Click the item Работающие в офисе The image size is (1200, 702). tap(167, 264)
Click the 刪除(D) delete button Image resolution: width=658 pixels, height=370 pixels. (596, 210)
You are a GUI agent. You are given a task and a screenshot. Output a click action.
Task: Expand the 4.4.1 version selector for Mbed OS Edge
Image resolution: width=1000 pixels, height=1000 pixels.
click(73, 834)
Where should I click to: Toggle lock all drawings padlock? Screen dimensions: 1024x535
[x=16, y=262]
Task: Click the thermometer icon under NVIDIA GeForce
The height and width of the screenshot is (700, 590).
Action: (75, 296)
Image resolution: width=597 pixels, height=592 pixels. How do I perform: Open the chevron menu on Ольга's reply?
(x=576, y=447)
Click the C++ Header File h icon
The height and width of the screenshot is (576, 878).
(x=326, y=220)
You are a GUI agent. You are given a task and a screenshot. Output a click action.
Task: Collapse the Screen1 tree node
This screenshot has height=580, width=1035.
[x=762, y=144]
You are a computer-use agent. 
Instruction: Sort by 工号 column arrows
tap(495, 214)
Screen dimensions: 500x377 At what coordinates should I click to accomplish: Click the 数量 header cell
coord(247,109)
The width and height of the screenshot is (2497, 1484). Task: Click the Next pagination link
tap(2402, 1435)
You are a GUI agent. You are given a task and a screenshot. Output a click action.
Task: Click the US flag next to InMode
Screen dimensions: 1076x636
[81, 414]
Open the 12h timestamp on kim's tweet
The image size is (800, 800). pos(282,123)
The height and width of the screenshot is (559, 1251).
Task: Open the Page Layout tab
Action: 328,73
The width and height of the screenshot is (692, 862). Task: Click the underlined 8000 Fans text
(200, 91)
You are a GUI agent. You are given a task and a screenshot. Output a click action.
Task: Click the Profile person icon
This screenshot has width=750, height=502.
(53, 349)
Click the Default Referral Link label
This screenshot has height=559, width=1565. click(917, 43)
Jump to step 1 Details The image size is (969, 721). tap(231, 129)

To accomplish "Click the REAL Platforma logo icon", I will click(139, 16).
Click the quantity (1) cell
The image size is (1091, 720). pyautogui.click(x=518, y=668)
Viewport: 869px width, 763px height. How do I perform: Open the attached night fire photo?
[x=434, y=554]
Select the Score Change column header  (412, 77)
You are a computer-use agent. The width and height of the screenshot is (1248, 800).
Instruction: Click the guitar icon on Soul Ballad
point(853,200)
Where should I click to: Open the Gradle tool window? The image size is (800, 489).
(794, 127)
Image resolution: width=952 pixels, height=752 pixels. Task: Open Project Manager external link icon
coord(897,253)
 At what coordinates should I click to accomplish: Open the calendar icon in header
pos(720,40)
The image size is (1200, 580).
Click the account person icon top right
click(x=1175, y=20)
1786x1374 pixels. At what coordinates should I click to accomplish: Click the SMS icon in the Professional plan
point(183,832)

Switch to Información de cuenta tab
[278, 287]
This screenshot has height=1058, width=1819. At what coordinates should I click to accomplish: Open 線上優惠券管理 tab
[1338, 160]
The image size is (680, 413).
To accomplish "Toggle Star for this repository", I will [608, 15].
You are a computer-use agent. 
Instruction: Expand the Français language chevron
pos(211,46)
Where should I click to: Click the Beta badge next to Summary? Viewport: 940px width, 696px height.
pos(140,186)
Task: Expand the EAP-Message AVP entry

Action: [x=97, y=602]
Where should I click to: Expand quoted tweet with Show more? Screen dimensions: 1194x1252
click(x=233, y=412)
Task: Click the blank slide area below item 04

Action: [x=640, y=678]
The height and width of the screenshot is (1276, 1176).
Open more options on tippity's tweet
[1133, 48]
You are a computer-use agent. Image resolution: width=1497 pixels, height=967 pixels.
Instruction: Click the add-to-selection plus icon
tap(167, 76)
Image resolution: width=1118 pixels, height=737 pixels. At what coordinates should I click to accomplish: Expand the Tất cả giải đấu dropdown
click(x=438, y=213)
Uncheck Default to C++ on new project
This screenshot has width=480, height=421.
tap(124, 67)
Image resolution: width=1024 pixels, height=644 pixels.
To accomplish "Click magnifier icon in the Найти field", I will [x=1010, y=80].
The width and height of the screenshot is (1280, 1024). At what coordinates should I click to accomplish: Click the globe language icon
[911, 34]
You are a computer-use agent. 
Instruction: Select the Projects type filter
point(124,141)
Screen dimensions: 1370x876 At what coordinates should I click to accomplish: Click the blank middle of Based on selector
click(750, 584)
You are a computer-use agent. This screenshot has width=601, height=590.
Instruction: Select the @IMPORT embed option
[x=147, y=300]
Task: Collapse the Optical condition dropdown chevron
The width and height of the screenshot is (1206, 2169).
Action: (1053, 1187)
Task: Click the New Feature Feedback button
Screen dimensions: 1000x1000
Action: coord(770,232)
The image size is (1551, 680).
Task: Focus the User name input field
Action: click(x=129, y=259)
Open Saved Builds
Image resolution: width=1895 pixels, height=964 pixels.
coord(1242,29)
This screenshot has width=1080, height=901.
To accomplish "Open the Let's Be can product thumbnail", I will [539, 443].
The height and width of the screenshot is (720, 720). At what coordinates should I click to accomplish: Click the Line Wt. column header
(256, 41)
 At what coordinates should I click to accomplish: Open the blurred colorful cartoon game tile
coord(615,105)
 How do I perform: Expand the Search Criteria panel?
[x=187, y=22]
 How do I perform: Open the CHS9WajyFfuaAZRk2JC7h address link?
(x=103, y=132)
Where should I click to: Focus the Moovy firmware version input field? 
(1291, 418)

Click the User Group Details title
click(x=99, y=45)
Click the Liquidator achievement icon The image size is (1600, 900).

▶ _Work request_
Restate the entries above word for word.

▶ _Result of the task_
Click the item Работающие в офисе The image size is (1200, 702). tap(167, 264)
Click the 刪除(D) delete button Image resolution: width=658 pixels, height=370 pixels. (596, 210)
You are a GUI agent. You are given a task and a screenshot. Output a click action.
Task: Expand the 4.4.1 version selector for Mbed OS Edge
Image resolution: width=1000 pixels, height=1000 pixels.
click(73, 834)
Where should I click to: Toggle lock all drawings padlock? Screen dimensions: 1024x535
[x=16, y=262]
Task: Click the thermometer icon under NVIDIA GeForce
The height and width of the screenshot is (700, 590).
Action: (75, 296)
Image resolution: width=597 pixels, height=592 pixels. How do I perform: Open the chevron menu on Ольга's reply?
(x=576, y=447)
Click the C++ Header File h icon
The height and width of the screenshot is (576, 878).
(x=326, y=220)
You are a GUI agent. You are given a task and a screenshot. Output a click action.
Task: Collapse the Screen1 tree node
This screenshot has height=580, width=1035.
[x=762, y=144]
You are a computer-use agent. 
Instruction: Sort by 工号 column arrows
tap(495, 214)
Screen dimensions: 500x377 At what coordinates should I click to accomplish: Click the 数量 header cell
coord(247,109)
The width and height of the screenshot is (2497, 1484). Task: Click the Next pagination link
tap(2402, 1435)
You are a GUI agent. You are given a task and a screenshot. Output a click action.
Task: Click the US flag next to InMode
Screen dimensions: 1076x636
[81, 414]
Open the 12h timestamp on kim's tweet
The image size is (800, 800). pos(282,123)
The height and width of the screenshot is (559, 1251).
Task: Open the Page Layout tab
Action: 328,73
The width and height of the screenshot is (692, 862). Task: Click the underlined 8000 Fans text
(200, 91)
You are a GUI agent. You are given a task and a screenshot. Output a click action.
Task: Click the Profile person icon
This screenshot has width=750, height=502.
(53, 349)
Click the Default Referral Link label
This screenshot has height=559, width=1565. click(917, 43)
Jump to step 1 Details The image size is (969, 721). tap(231, 129)

To accomplish "Click the REAL Platforma logo icon", I will click(139, 16).
Click the quantity (1) cell
The image size is (1091, 720). pyautogui.click(x=518, y=668)
Viewport: 869px width, 763px height. How do I perform: Open the attached night fire photo?
[x=434, y=554]
Select the Score Change column header  (412, 77)
You are a computer-use agent. The width and height of the screenshot is (1248, 800).
Instruction: Click the guitar icon on Soul Ballad
point(853,200)
Where should I click to: Open the Gradle tool window? The image size is (800, 489).
(794, 127)
Image resolution: width=952 pixels, height=752 pixels. Task: Open Project Manager external link icon
coord(897,253)
 At what coordinates should I click to accomplish: Open the calendar icon in header
pos(720,40)
The image size is (1200, 580).
Click the account person icon top right
click(x=1175, y=20)
1786x1374 pixels. At what coordinates should I click to accomplish: Click the SMS icon in the Professional plan
point(183,832)

Switch to Información de cuenta tab
[278, 287]
This screenshot has height=1058, width=1819. At what coordinates should I click to accomplish: Open 線上優惠券管理 tab
[1338, 160]
The image size is (680, 413).
To accomplish "Toggle Star for this repository", I will [608, 15].
You are a computer-use agent. 
Instruction: Expand the Français language chevron
pos(211,46)
Where should I click to: Click the Beta badge next to Summary? Viewport: 940px width, 696px height.
pos(140,186)
Task: Expand the EAP-Message AVP entry

Action: [x=97, y=602]
Where should I click to: Expand quoted tweet with Show more? Screen dimensions: 1194x1252
click(x=233, y=412)
Task: Click the blank slide area below item 04

Action: [x=640, y=678]
The height and width of the screenshot is (1276, 1176).
Open more options on tippity's tweet
[1133, 48]
You are a computer-use agent. Image resolution: width=1497 pixels, height=967 pixels.
Instruction: Click the add-to-selection plus icon
tap(167, 76)
Image resolution: width=1118 pixels, height=737 pixels. At what coordinates should I click to accomplish: Expand the Tất cả giải đấu dropdown
click(x=438, y=213)
Uncheck Default to C++ on new project
This screenshot has width=480, height=421.
tap(124, 67)
Image resolution: width=1024 pixels, height=644 pixels.
To accomplish "Click magnifier icon in the Найти field", I will [x=1010, y=80].
The width and height of the screenshot is (1280, 1024). At what coordinates should I click to accomplish: Click the globe language icon
[911, 34]
You are a computer-use agent. 
Instruction: Select the Projects type filter
point(124,141)
Screen dimensions: 1370x876 At what coordinates should I click to accomplish: Click the blank middle of Based on selector
click(750, 584)
You are a computer-use agent. This screenshot has width=601, height=590.
Instruction: Select the @IMPORT embed option
[x=147, y=300]
Task: Collapse the Optical condition dropdown chevron
The width and height of the screenshot is (1206, 2169).
Action: (1053, 1187)
Task: Click the New Feature Feedback button
Screen dimensions: 1000x1000
Action: coord(770,232)
The image size is (1551, 680).
Task: Focus the User name input field
Action: click(x=129, y=259)
Open Saved Builds
Image resolution: width=1895 pixels, height=964 pixels.
coord(1242,29)
This screenshot has width=1080, height=901.
To accomplish "Open the Let's Be can product thumbnail", I will [539, 443].
The height and width of the screenshot is (720, 720). At what coordinates should I click to accomplish: Click the Line Wt. column header
(256, 41)
 At what coordinates should I click to accomplish: Open the blurred colorful cartoon game tile
coord(615,105)
 How do I perform: Expand the Search Criteria panel?
[x=187, y=22]
 How do I perform: Open the CHS9WajyFfuaAZRk2JC7h address link?
(x=103, y=132)
Where should I click to: Focus the Moovy firmware version input field? 
(1291, 418)

Click the User Group Details title
click(x=99, y=45)
Click the Liquidator achievement icon The image size is (1600, 900).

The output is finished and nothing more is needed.